● **Working data**:
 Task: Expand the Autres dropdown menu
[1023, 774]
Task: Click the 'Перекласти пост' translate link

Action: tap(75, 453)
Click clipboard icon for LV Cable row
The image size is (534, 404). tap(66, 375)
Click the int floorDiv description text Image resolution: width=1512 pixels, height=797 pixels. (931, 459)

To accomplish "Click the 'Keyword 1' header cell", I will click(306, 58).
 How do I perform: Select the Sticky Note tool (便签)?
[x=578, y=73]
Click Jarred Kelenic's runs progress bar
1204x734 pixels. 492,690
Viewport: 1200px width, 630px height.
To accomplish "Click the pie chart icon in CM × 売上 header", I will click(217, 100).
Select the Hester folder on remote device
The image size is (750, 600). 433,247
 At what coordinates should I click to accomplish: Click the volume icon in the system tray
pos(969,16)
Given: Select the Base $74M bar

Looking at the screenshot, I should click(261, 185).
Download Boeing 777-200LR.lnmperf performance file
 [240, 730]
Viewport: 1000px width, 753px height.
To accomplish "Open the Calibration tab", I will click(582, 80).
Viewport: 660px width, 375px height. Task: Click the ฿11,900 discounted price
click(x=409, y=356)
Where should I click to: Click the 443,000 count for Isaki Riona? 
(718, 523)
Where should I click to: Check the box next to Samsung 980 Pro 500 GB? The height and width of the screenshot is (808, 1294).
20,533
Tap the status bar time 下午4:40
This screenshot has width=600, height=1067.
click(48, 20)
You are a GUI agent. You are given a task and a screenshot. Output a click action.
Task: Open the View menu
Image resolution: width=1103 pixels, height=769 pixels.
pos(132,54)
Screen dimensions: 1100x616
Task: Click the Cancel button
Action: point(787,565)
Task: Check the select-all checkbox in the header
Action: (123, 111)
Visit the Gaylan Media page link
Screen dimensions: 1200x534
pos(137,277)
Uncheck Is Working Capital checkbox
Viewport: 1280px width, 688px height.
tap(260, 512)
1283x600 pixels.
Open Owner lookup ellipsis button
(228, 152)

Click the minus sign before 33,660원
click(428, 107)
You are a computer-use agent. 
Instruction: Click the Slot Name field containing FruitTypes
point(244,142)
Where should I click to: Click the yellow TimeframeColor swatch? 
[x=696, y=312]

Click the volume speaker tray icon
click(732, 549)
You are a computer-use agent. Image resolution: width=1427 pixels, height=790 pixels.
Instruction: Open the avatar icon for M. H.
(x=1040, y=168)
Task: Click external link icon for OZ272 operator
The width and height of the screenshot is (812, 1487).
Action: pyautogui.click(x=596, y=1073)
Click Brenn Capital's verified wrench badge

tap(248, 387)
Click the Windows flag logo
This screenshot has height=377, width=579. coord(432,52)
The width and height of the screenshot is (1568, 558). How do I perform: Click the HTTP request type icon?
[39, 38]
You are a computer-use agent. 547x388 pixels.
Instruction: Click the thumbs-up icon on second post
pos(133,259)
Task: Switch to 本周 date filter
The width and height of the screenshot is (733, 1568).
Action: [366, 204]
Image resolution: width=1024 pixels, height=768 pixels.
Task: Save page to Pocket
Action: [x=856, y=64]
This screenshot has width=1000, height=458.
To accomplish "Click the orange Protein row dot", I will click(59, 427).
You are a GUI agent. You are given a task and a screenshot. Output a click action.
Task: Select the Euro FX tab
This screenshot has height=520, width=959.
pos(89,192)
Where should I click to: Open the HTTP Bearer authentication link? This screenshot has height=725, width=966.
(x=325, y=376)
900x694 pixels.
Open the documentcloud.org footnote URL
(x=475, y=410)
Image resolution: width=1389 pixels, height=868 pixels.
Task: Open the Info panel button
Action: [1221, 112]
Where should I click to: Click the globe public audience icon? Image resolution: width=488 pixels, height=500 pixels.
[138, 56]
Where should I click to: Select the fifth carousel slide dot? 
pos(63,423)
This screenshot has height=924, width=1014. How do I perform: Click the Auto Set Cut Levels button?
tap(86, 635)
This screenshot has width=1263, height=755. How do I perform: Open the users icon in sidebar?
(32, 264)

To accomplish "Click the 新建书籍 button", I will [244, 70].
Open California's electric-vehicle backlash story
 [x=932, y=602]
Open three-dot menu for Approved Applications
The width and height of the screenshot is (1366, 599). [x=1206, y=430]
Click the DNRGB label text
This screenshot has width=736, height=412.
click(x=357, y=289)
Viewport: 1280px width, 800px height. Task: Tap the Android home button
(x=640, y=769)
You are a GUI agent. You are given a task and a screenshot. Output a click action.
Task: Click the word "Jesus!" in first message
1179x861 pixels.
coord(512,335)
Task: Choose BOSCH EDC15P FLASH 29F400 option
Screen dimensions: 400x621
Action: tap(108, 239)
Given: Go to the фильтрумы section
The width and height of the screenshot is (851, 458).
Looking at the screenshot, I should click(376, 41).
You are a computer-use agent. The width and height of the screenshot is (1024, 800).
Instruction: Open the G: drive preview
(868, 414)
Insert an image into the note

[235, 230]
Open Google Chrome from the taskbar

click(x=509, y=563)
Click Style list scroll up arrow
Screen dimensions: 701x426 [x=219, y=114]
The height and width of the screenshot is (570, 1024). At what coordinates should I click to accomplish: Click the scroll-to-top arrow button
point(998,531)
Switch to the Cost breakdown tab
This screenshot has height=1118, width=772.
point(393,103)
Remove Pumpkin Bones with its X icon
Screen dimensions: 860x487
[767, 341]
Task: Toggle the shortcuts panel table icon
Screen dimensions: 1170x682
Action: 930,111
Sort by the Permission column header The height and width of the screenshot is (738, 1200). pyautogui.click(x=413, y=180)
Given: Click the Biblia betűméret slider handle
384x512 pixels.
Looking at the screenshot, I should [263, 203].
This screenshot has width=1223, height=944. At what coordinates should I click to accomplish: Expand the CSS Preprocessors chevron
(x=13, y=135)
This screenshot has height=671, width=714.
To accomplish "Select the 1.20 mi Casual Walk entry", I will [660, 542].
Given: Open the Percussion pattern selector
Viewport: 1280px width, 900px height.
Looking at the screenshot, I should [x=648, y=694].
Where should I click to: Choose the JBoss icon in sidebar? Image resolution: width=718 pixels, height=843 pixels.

● **Problem details**:
Your answer must be the complete listing, repeated exactly.

● **The completed task**:
 Task: Expand the Autres dropdown menu
[1023, 774]
Task: Click the 'Перекласти пост' translate link

Action: tap(75, 453)
Click clipboard icon for LV Cable row
The image size is (534, 404). tap(66, 375)
Click the int floorDiv description text Image resolution: width=1512 pixels, height=797 pixels. (931, 459)

To accomplish "Click the 'Keyword 1' header cell", I will click(306, 58).
 How do I perform: Select the Sticky Note tool (便签)?
[x=578, y=73]
Click Jarred Kelenic's runs progress bar
1204x734 pixels. 492,690
Viewport: 1200px width, 630px height.
To accomplish "Click the pie chart icon in CM × 売上 header", I will click(217, 100).
Select the Hester folder on remote device
The image size is (750, 600). 433,247
 At what coordinates should I click to accomplish: Click the volume icon in the system tray
pos(969,16)
Given: Select the Base $74M bar

Looking at the screenshot, I should click(261, 185).
Download Boeing 777-200LR.lnmperf performance file
 [240, 730]
Viewport: 1000px width, 753px height.
To accomplish "Open the Calibration tab", I will click(582, 80).
Viewport: 660px width, 375px height. Task: Click the ฿11,900 discounted price
click(x=409, y=356)
Where should I click to: Click the 443,000 count for Isaki Riona? 
(718, 523)
Where should I click to: Check the box next to Samsung 980 Pro 500 GB? The height and width of the screenshot is (808, 1294).
20,533
Tap the status bar time 下午4:40
This screenshot has width=600, height=1067.
click(48, 20)
You are a GUI agent. You are given a task and a screenshot. Output a click action.
Task: Open the View menu
Image resolution: width=1103 pixels, height=769 pixels.
pos(132,54)
Screen dimensions: 1100x616
Task: Click the Cancel button
Action: point(787,565)
Task: Check the select-all checkbox in the header
Action: (123, 111)
Visit the Gaylan Media page link
Screen dimensions: 1200x534
pos(137,277)
Uncheck Is Working Capital checkbox
Viewport: 1280px width, 688px height.
tap(260, 512)
1283x600 pixels.
Open Owner lookup ellipsis button
(228, 152)

Click the minus sign before 33,660원
click(428, 107)
You are a computer-use agent. 
Instruction: Click the Slot Name field containing FruitTypes
point(244,142)
Where should I click to: Click the yellow TimeframeColor swatch? 
[x=696, y=312]

Click the volume speaker tray icon
click(732, 549)
You are a computer-use agent. Image resolution: width=1427 pixels, height=790 pixels.
Instruction: Open the avatar icon for M. H.
(x=1040, y=168)
Task: Click external link icon for OZ272 operator
The width and height of the screenshot is (812, 1487).
Action: pyautogui.click(x=596, y=1073)
Click Brenn Capital's verified wrench badge

tap(248, 387)
Click the Windows flag logo
This screenshot has height=377, width=579. coord(432,52)
The width and height of the screenshot is (1568, 558). How do I perform: Click the HTTP request type icon?
[39, 38]
You are a computer-use agent. 547x388 pixels.
Instruction: Click the thumbs-up icon on second post
pos(133,259)
Task: Switch to 本周 date filter
The width and height of the screenshot is (733, 1568).
Action: [366, 204]
Image resolution: width=1024 pixels, height=768 pixels.
Task: Save page to Pocket
Action: [x=856, y=64]
This screenshot has width=1000, height=458.
To accomplish "Click the orange Protein row dot", I will click(59, 427).
You are a GUI agent. You are given a task and a screenshot. Output a click action.
Task: Select the Euro FX tab
This screenshot has height=520, width=959.
pos(89,192)
Where should I click to: Open the HTTP Bearer authentication link? This screenshot has height=725, width=966.
(x=325, y=376)
900x694 pixels.
Open the documentcloud.org footnote URL
(x=475, y=410)
Image resolution: width=1389 pixels, height=868 pixels.
Task: Open the Info panel button
Action: [1221, 112]
Where should I click to: Click the globe public audience icon? Image resolution: width=488 pixels, height=500 pixels.
[138, 56]
Where should I click to: Select the fifth carousel slide dot? 
pos(63,423)
This screenshot has height=924, width=1014. How do I perform: Click the Auto Set Cut Levels button?
tap(86, 635)
This screenshot has width=1263, height=755. How do I perform: Open the users icon in sidebar?
(32, 264)

To accomplish "Click the 新建书籍 button", I will [244, 70].
Open California's electric-vehicle backlash story
 [x=932, y=602]
Open three-dot menu for Approved Applications
The width and height of the screenshot is (1366, 599). [x=1206, y=430]
Click the DNRGB label text
This screenshot has width=736, height=412.
click(x=357, y=289)
Viewport: 1280px width, 800px height. Task: Tap the Android home button
(x=640, y=769)
You are a GUI agent. You are given a task and a screenshot. Output a click action.
Task: Click the word "Jesus!" in first message
1179x861 pixels.
coord(512,335)
Task: Choose BOSCH EDC15P FLASH 29F400 option
Screen dimensions: 400x621
Action: tap(108, 239)
Given: Go to the фильтрумы section
The width and height of the screenshot is (851, 458).
Looking at the screenshot, I should click(376, 41).
You are a computer-use agent. The width and height of the screenshot is (1024, 800).
Instruction: Open the G: drive preview
(868, 414)
Insert an image into the note

[235, 230]
Open Google Chrome from the taskbar

click(x=509, y=563)
Click Style list scroll up arrow
Screen dimensions: 701x426 [x=219, y=114]
The height and width of the screenshot is (570, 1024). At what coordinates should I click to accomplish: Click the scroll-to-top arrow button
point(998,531)
Switch to the Cost breakdown tab
This screenshot has height=1118, width=772.
point(393,103)
Remove Pumpkin Bones with its X icon
Screen dimensions: 860x487
[767, 341]
Task: Toggle the shortcuts panel table icon
Screen dimensions: 1170x682
Action: 930,111
Sort by the Permission column header The height and width of the screenshot is (738, 1200). pyautogui.click(x=413, y=180)
Given: Click the Biblia betűméret slider handle
384x512 pixels.
Looking at the screenshot, I should [263, 203].
This screenshot has width=1223, height=944. At what coordinates should I click to accomplish: Expand the CSS Preprocessors chevron
(x=13, y=135)
This screenshot has height=671, width=714.
To accomplish "Select the 1.20 mi Casual Walk entry", I will [660, 542].
Given: Open the Percussion pattern selector
Viewport: 1280px width, 900px height.
Looking at the screenshot, I should [x=648, y=694].
Where should I click to: Choose the JBoss icon in sidebar? Image resolution: width=718 pixels, height=843 pixels.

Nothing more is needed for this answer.